友人や知人、親兄弟などの家族からの借金であっても、自己破産の手続きにおいては他の銀行や消費者金融などの貸金業者からの借金と同様に、「債務」として裁判所に届け出なければなりません。
なぜなら、自己破産の手続きにおいては特定の借金だけを手続きから除外することはできず、すべての借金を自己破産の手続きに含めて申し立てをしなければならないからです。
友人や親族・親兄弟などの家族からの借金だけを自己破産から除外して返済することを認めてしまっては、自己破産によって借金の返済が受けられなくなってしまった他の銀行や貸金業者に対して不公平な結果となってしまいます。
そのため、たとえ友人や家族、親族からの借り入れであっても、すべての借金を自己破産の手続きで処理しなければならないと決められているのです。
ところで、ここで疑問に思うのは、「友人や知人、家族などからの借金だけしかない場合でも自己破産することはできるのか?」という点です。
銀行や消費者金融からの借金が1円もない代わりに親や友人からの借金だけがある人がいたとして、その人はその親や友人からの借金が返せなくなった時に自己破産の申立をすることができるものなのでしょうか?
友人等だけにしか借金がない場合でも自己破産することはできるが…
この点、理論的に考えると、友人や親兄弟からの借金だけしかない状態でも自己破産することは可能です。
なぜなら、親兄弟や友人などからの借金だけしかない人が行う自己破産の申立を制限する法律は存在していないからです。
ただし、これはあくまでも法律の理論的な話で、実際にはそれほど簡単には自己破産の免責(借金の返済が免除されること)は認められないのではないかと思います。
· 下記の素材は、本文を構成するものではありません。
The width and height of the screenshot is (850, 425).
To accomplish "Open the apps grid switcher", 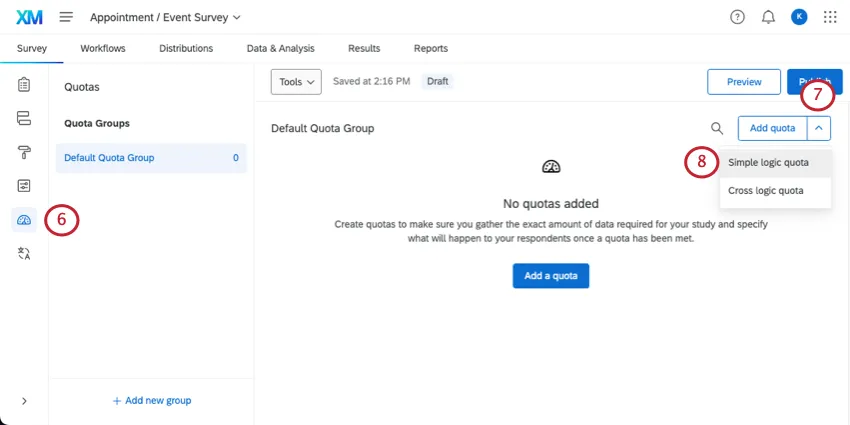I will click(830, 17).
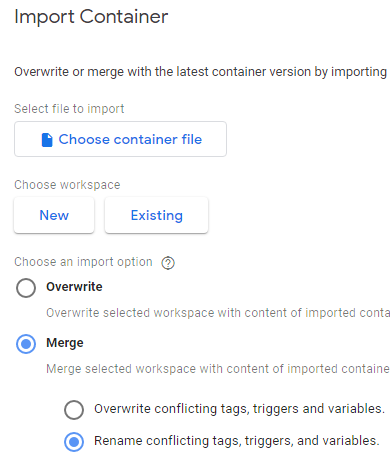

友人や親兄弟からの借金は、たいていの場合無利息なものが多いと思いますし、借金の返済が難しくなっても返済を延期してもらったり、場合によっては借金の返済を免除してもらえることも可能な場合が多いと考えられます。
そのため、友人や親兄弟からの借金だけしかない人が自己破産の申立書を裁判所に提出したとしても、裁判所(裁判官)としては、
「なぜ、話し合いで返済期日の延期や返済の免除が得られないのか」
「通常は銀行や貸金業者などからの借金を返済できなくなってから親や友人から借金をすることが多いのに、なぜ銀行などからの借金が全くないのに親や友人などからの借金だけがあるのか」
などといった点に疑問が生じるのではないかと思います。
銀行や消費者金融からの借金が1円もないのに、親や親族、友人や知人などからの借金だけしかないというのは、一般的にみると「不自然」と思われることもあるので、自己破産の申立をしたとしてもその「不自然」な点に納得のいく説明がつくまで詳細に調べれられるのではないでしょうか。
もちろん、「返せない借金」は自己破産でしか処理することができませんから、裁判所が納得できるような説明ができるのであれば、親兄弟や友人などからの借金しかない状況であっても自己破産の免責は認められることになるでしょう。
しかし、「銀行やサラ金から1円も借金がないのに、返せないほど多額のお金を親兄弟や友人から借りている」という状況は、自己破産の事例としては極めて珍しい特異な事例といえますので、自己破産の申立手続きにおいては裁判所から詳細な調査がなされると考えておいた方がよいのではないかと思います。